Nothing in the data below may be left out; return all of it exactly.

*** Supplied material Section Begins ***

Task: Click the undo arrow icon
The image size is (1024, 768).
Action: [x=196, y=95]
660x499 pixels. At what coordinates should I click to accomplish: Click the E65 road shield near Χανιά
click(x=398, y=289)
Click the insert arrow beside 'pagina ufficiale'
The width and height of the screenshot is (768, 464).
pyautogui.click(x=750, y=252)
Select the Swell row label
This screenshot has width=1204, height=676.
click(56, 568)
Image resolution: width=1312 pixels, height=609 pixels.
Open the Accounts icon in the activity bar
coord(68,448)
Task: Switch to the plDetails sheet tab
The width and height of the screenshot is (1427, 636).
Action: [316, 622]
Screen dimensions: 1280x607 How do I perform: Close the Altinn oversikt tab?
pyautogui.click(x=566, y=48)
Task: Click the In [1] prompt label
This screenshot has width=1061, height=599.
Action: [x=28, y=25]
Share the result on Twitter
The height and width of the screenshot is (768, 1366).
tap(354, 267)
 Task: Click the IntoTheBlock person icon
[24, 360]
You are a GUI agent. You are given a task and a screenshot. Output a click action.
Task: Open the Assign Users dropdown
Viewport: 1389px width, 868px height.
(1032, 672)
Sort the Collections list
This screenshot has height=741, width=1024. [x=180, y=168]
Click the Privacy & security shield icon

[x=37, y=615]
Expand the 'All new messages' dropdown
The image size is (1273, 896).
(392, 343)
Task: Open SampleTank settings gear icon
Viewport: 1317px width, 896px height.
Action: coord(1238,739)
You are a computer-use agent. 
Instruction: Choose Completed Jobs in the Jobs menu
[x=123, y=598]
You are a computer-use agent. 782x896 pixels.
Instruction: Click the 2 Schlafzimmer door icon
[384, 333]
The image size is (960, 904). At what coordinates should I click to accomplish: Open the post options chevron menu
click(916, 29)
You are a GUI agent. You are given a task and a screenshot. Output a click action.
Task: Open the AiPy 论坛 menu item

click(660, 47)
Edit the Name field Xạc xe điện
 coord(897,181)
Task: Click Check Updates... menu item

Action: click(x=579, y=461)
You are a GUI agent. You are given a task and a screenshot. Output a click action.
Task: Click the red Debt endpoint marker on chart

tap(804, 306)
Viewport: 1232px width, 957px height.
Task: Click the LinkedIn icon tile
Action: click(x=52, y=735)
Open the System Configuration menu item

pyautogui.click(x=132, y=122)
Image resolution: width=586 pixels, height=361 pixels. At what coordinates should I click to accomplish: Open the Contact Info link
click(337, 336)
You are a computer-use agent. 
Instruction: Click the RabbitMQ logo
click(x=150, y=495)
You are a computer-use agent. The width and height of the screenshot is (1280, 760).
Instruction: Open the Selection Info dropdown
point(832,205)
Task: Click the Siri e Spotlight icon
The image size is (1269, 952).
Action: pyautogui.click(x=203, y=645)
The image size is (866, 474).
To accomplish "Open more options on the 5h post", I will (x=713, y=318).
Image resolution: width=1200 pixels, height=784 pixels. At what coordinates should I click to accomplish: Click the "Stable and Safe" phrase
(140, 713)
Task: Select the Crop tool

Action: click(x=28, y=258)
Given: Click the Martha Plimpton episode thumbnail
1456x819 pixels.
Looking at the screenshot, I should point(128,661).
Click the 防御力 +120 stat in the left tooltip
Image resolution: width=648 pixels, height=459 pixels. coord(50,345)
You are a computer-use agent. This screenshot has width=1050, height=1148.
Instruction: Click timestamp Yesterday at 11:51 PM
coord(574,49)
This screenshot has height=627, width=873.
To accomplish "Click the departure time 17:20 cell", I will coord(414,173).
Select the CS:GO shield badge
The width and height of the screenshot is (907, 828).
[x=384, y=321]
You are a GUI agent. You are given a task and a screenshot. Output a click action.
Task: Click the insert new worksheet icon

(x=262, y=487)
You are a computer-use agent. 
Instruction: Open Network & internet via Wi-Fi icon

*** Supplied material Section Ends ***

Task output –
Task: Click the undo arrow icon
The image size is (1024, 768).
Action: [x=196, y=95]
660x499 pixels. At what coordinates should I click to accomplish: Click the E65 road shield near Χανιά
click(x=398, y=289)
Click the insert arrow beside 'pagina ufficiale'
The width and height of the screenshot is (768, 464).
pyautogui.click(x=750, y=252)
Select the Swell row label
This screenshot has width=1204, height=676.
click(56, 568)
Image resolution: width=1312 pixels, height=609 pixels.
Open the Accounts icon in the activity bar
coord(68,448)
Task: Switch to the plDetails sheet tab
The width and height of the screenshot is (1427, 636).
Action: [316, 622]
Screen dimensions: 1280x607 How do I perform: Close the Altinn oversikt tab?
pyautogui.click(x=566, y=48)
Task: Click the In [1] prompt label
This screenshot has width=1061, height=599.
Action: [x=28, y=25]
Share the result on Twitter
The height and width of the screenshot is (768, 1366).
tap(354, 267)
 Task: Click the IntoTheBlock person icon
[24, 360]
You are a GUI agent. You are given a task and a screenshot. Output a click action.
Task: Open the Assign Users dropdown
Viewport: 1389px width, 868px height.
(1032, 672)
Sort the Collections list
This screenshot has height=741, width=1024. [x=180, y=168]
Click the Privacy & security shield icon

[x=37, y=615]
Expand the 'All new messages' dropdown
The image size is (1273, 896).
(392, 343)
Task: Open SampleTank settings gear icon
Viewport: 1317px width, 896px height.
Action: coord(1238,739)
You are a computer-use agent. 
Instruction: Choose Completed Jobs in the Jobs menu
[x=123, y=598]
You are a computer-use agent. 782x896 pixels.
Instruction: Click the 2 Schlafzimmer door icon
[384, 333]
The image size is (960, 904). At what coordinates should I click to accomplish: Open the post options chevron menu
click(916, 29)
You are a GUI agent. You are given a task and a screenshot. Output a click action.
Task: Open the AiPy 论坛 menu item

click(660, 47)
Edit the Name field Xạc xe điện
 coord(897,181)
Task: Click Check Updates... menu item

Action: click(x=579, y=461)
You are a GUI agent. You are given a task and a screenshot. Output a click action.
Task: Click the red Debt endpoint marker on chart

tap(804, 306)
Viewport: 1232px width, 957px height.
Task: Click the LinkedIn icon tile
Action: click(x=52, y=735)
Open the System Configuration menu item

pyautogui.click(x=132, y=122)
Image resolution: width=586 pixels, height=361 pixels. At what coordinates should I click to accomplish: Open the Contact Info link
click(337, 336)
You are a computer-use agent. 
Instruction: Click the RabbitMQ logo
click(x=150, y=495)
You are a computer-use agent. The width and height of the screenshot is (1280, 760).
Instruction: Open the Selection Info dropdown
point(832,205)
Task: Click the Siri e Spotlight icon
The image size is (1269, 952).
Action: pyautogui.click(x=203, y=645)
The image size is (866, 474).
To accomplish "Open more options on the 5h post", I will (x=713, y=318).
Image resolution: width=1200 pixels, height=784 pixels. At what coordinates should I click to accomplish: Click the "Stable and Safe" phrase
(140, 713)
Task: Select the Crop tool

Action: click(x=28, y=258)
Given: Click the Martha Plimpton episode thumbnail
1456x819 pixels.
Looking at the screenshot, I should point(128,661).
Click the 防御力 +120 stat in the left tooltip
Image resolution: width=648 pixels, height=459 pixels. coord(50,345)
You are a computer-use agent. This screenshot has width=1050, height=1148.
Instruction: Click timestamp Yesterday at 11:51 PM
coord(574,49)
This screenshot has height=627, width=873.
To accomplish "Click the departure time 17:20 cell", I will coord(414,173).
Select the CS:GO shield badge
The width and height of the screenshot is (907, 828).
[x=384, y=321]
You are a GUI agent. You are given a task and a screenshot. Output a click action.
Task: Click the insert new worksheet icon

(x=262, y=487)
You are a computer-use agent. 
Instruction: Open Network & internet via Wi-Fi icon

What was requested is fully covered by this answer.